Interspersed throughout the exhibit are displays of Mohamedi’s personal diaries. In these little pocketbooks, Mohamedi both recorded reflections on her craft and found a second canvas for her art. She overlaid the pages with grids and circles, drew thick black boxes over phrases that she wanted to stress. She was, according to Wagstaff “actually treating [the diaries] as art works in themselves.”
Mohamedi’s diaries not only reveal her preoccupations as an artist (one page on display is entirely blacked out except for the phrase, “A NEED FOR REAL AUSTERITY”), but also lend a window into the artist’s personality. “You learn a certain amount from the diaries about her single mindedness, about her toughness with herself,” Wagstaff said. “She didn’t give herself any slack. She was constantly saying to herself: this needs to be better, I have to rethink this.”
The discipline that is apparent in Mohamedi’s writings and drawings belies a great tragedy. When she was in her 20s, Mohamedi was diagnosed with Huntingon’s Disease, a neurological condition that, among other things, affects a person’s motor functions. For Mohamedi, whose life’s work was predicated upon precision and control, it was a particularly devastating affliction. Hand tremors eventually made drawing difficult, but she continued to produce art into the last years of her life. These later drawings, which occupy the third wing of the gallery, are softer, sparser than their predecessors. Curves and chevrons float delicately in a void of blank space.

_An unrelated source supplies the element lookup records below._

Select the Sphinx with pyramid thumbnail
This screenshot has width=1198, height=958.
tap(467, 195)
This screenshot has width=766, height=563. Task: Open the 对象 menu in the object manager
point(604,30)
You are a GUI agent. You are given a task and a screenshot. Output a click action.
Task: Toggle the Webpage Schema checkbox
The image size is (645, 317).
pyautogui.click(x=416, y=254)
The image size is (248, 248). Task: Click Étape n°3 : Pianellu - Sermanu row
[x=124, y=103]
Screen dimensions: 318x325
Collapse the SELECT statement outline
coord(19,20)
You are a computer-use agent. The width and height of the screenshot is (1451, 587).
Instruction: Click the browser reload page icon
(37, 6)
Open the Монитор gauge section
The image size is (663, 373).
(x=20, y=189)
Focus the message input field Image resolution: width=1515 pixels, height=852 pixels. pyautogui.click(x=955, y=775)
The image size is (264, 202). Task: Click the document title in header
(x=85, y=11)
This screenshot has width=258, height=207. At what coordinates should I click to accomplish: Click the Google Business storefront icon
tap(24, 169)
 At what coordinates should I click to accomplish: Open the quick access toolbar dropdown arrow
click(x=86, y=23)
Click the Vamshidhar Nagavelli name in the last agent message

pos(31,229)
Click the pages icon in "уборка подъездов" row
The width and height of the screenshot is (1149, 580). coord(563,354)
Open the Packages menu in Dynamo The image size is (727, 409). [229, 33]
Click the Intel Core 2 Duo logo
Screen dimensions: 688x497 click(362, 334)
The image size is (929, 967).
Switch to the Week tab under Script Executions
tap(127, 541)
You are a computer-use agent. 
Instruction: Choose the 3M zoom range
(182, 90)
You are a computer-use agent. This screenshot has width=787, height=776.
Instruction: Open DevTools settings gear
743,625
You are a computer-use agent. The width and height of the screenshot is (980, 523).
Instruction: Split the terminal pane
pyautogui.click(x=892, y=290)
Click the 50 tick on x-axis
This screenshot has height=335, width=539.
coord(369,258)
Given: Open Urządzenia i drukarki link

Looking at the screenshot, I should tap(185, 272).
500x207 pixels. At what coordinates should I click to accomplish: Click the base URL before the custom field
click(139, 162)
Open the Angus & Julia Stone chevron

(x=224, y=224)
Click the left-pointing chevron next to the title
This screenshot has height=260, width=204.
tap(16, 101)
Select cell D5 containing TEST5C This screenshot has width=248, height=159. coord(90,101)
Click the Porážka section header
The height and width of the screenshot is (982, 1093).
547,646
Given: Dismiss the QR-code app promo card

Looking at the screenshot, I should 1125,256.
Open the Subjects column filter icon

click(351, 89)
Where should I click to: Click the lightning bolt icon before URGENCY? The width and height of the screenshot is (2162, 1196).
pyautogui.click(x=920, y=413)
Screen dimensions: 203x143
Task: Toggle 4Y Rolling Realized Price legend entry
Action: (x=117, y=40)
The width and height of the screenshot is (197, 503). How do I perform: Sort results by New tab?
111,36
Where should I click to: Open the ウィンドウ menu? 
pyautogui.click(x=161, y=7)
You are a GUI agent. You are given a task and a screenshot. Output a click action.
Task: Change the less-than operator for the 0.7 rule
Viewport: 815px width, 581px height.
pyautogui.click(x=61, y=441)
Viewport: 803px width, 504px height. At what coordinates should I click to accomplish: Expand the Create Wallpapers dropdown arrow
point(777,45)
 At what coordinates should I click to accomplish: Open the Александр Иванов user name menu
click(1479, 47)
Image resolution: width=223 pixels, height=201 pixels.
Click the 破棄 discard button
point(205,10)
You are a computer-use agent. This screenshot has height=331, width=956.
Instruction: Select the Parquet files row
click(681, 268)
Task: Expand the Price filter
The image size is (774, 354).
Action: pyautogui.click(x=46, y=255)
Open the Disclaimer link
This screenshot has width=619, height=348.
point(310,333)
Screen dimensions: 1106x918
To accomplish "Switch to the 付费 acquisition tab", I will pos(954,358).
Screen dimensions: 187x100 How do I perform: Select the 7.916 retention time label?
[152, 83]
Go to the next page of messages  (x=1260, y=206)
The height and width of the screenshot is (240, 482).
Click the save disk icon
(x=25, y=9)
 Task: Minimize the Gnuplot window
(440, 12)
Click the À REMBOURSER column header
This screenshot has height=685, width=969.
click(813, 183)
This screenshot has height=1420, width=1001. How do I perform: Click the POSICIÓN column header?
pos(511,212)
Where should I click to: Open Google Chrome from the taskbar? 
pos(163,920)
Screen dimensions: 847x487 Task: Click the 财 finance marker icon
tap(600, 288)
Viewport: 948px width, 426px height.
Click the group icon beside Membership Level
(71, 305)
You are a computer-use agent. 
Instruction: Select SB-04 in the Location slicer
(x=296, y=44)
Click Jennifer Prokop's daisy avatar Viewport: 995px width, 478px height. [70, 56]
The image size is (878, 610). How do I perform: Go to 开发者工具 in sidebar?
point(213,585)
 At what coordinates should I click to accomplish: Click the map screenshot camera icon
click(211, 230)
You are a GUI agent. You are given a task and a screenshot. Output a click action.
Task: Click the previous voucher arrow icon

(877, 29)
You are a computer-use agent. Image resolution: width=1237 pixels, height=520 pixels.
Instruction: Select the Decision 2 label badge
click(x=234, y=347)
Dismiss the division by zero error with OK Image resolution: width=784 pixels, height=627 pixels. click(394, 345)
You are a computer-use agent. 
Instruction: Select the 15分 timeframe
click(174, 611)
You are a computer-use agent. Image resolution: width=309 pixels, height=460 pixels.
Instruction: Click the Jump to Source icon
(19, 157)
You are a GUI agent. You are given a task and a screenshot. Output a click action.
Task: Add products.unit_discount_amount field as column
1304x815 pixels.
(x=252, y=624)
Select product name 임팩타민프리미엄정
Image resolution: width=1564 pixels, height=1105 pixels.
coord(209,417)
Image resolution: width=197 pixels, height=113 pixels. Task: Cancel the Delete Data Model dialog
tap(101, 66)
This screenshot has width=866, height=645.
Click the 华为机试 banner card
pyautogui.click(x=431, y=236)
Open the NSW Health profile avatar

Mohamedi died of Huntington’s in 1990, at the age of 53. At the time, she was little known beyond India, but is now considered to be one of the most important figures of South Asian modernism. Since 2007, her work has been displayed at the documenta art show in Germany, the Tate Liverpool in England, and the Kiran Nadar Museum of Art in New Delhi. The program at the Met Breuer marks the first retrospective of Mohamedi’s work in the United States.
Wagstaff hopes that the exhibition will introduce new audiences to Mohamedi’s singular, beautiful vision. “She deserves to be known more,” Wagstaff said. “You only need to look at a couple of these—and spend time to understand where these lines relate to each other, and what’s actually going on in the paper—to understand how brilliant she is.”